The weights learned by the model implemented in Caffe have been directly converted (https://gist.github.com/baraldilorenzo/07d7802847aaad0a35d3) in tf.Keras and can be used by preloading them into the tf.Keras model, which is implemented below, as described in the paper:

import tensorflow as tf
from tensorflow.keras import layers, models
# define a VGG16 network
def VGG_16(weights_path=None):
    model = models.Sequential()
    model.add(layers.ZeroPadding2D((1,1),input_shape=(224,224, 3)))
    model.add(layers.Convolution2D(64, (3, 3), activation='relu'))
    model.add(layers.ZeroPadding2D((1,1)))
    model.add(layers.Convolution2D(64, (3, 3), activation='relu'))
    model.add(layers.MaxPooling2D((2,2), strides=(2,2)))
    model.add(layers.ZeroPadding2D((1,1)))
    model.add(layers.Convolution2D(128, (3, 3), activation='relu'))
    model.add(layers.ZeroPadding2D((1,1)))
    model.add(layers.Convolution2D(128, (3, 3), activation='relu'))
    model.add(layers.MaxPooling2D((2,2), strides=(2,2)))
    model.add(layers.ZeroPadding2D((1,1)))
    model.add(layers.Convolution2D(256, (3, 3), activation='relu'))
    model.add(layers.ZeroPadding2D((1,1)))
    model.add(layers.Convolution2D(256, (3, 3), activation='relu'))
    model.add(layers.ZeroPadding2D((1,1)))
    model.add(layers.Convolution2D(256, (3, 3), activation='relu'))
    model.add(layers.MaxPooling2D((2,2), strides=(2,2)))
    model.add(layers.ZeroPadding2D((1,1)))
    model.add(layers.Convolution2D(512, (3, 3), activation='relu'))
    model.add(layers.ZeroPadding2D((1,1)))
    model.add(layers.Convolution2D(512, (3, 3), activation='relu'))
    model.add(layers.ZeroPadding2D((1,1)))
    model.add(layers.Convolution2D(512, (3, 3), activation='relu'))
    model.add(layers.MaxPooling2D((2,2), strides=(2,2)))
    model.add(layers.ZeroPadding2D((1,1)))
    model.add(layers.Convolution2D(512, (3, 3), activation='relu'))
    model.add(layers.ZeroPadding2D((1,1)))
    model.add(layers.Convolution2D(512, (3, 3), activation='relu'))
    model.add(layers.ZeroPadding2D((1,1)))
    model.add(layers.Convolution2D(512, (3, 3), activation='relu'))
    model.add(layers.MaxPooling2D((2,2), strides=(2,2)))
    model.add(layers.Flatten())
    #top layer of the VGG net
    model.add(layers.Dense(4096, activation='relu'))
    model.add(layers.Dropout(0.5))
    model.add(layers.Dense(4096, activation='relu'))
    model.add(layers.Dropout(0.5))
    model.add(layers.Dense(1000, activation='softmax'))
    if weights_path:
        model.load_weights(weights_path)
    return model

We have implemented a VGG16 network. Note that we could also have used tf.keras.applications.vgg16. to get the model and its weights directly. Here, I wanted to show how VGG16 works internally. Next, we are going to utilize it.

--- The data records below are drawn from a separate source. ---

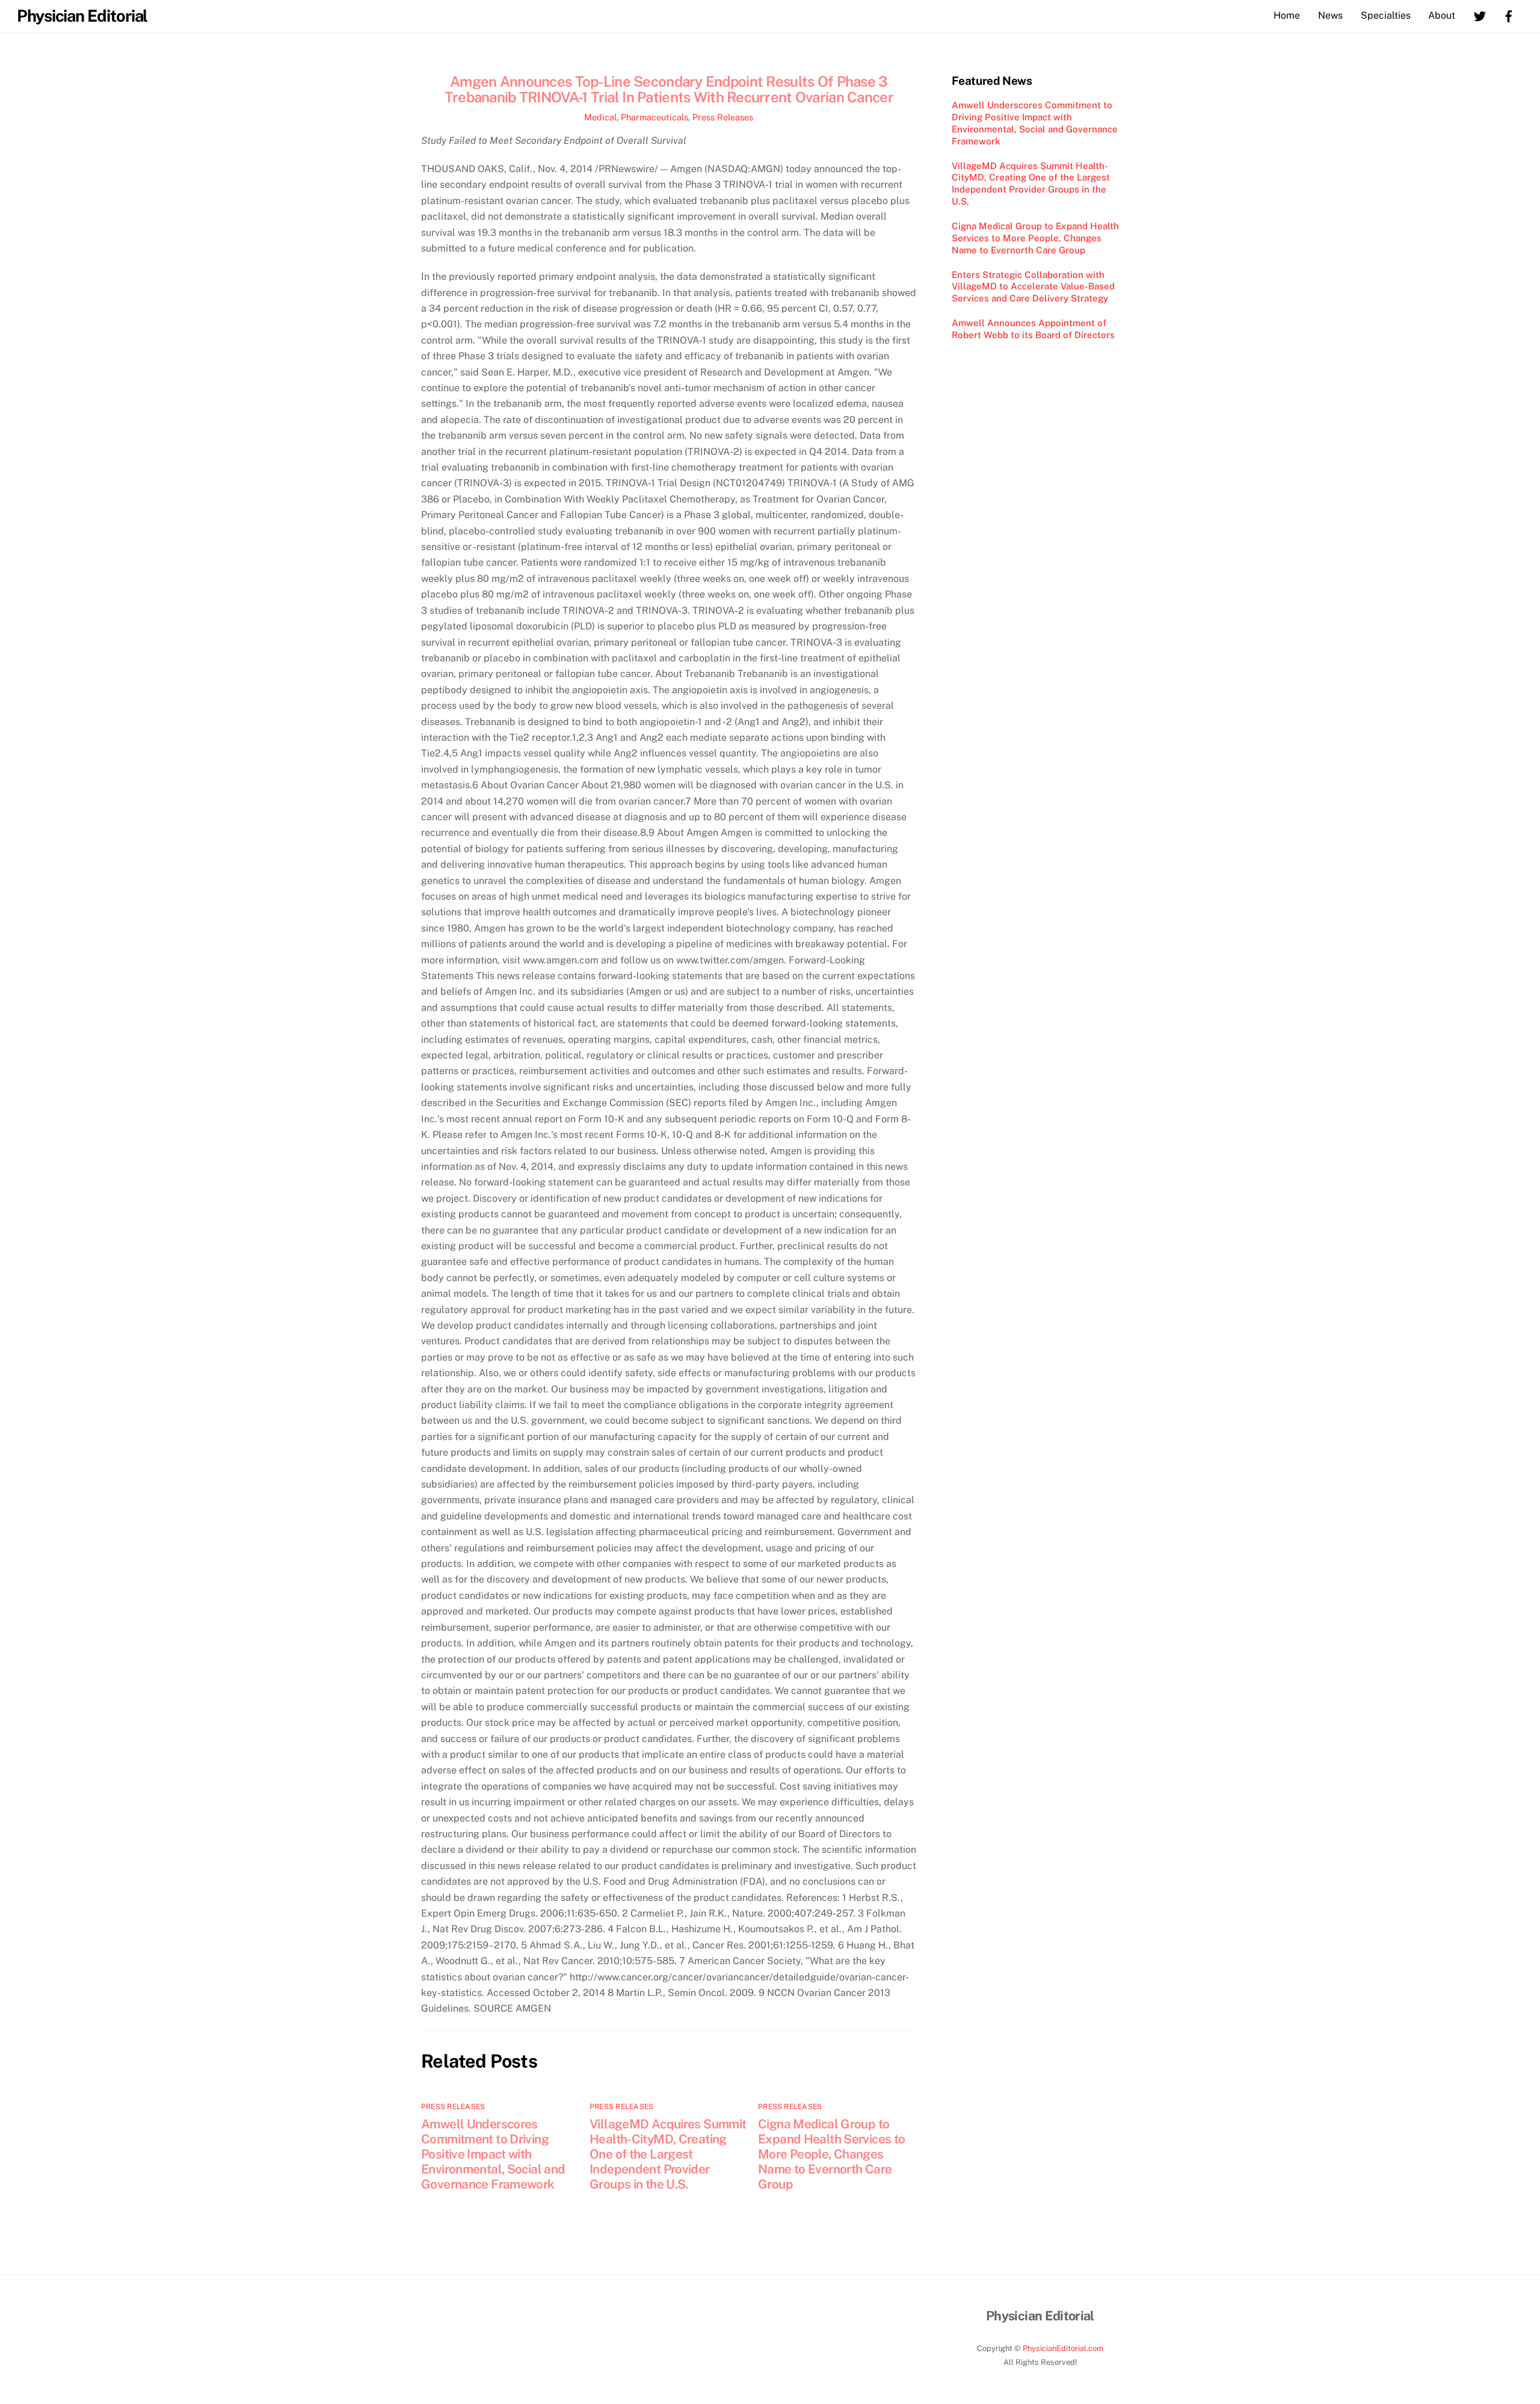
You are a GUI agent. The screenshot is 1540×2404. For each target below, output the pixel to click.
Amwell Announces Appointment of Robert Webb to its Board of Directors (1033, 329)
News (1330, 15)
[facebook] (1509, 14)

Recognizing cats with a VGG16 network

Now let us test the image of a cat.jpg.

Note that we are going to use predefined weights:

import cv2
im = cv2.resize(cv2.imread('cat.jpg'), (224, 224)).astype(np.float32)
#im = im.transpose((2,0,1))
im = np.expand_dims(im, axis=0)
# Test pretrained model
model = VGG_16('/Users/antonio/.keras/models/vgg16_weights_tf_dim_ordering_tf_kernels.h5')
model.summary()
model.compile(optimizer='sgd', loss='categorical_crossentropy')
out = model.predict(im)
print(np.argmax(out))

When the code is executed, the class 285 is returned, which corresponds (see https://gist.github.com/yrevar/942d3a0ac09ec9e5eb3a) to “Egyptian cat”:

Total params: 138,357,544
Trainable params: 138,357,544
Non-trainable params: 0
---------------------------------------------------------------
285

Impressive, isn’t it? Our VGG16 network can successfully recognize images of cats! An important step for deep learning. It is only seven years since the paper in [4], but that was a game-changing moment.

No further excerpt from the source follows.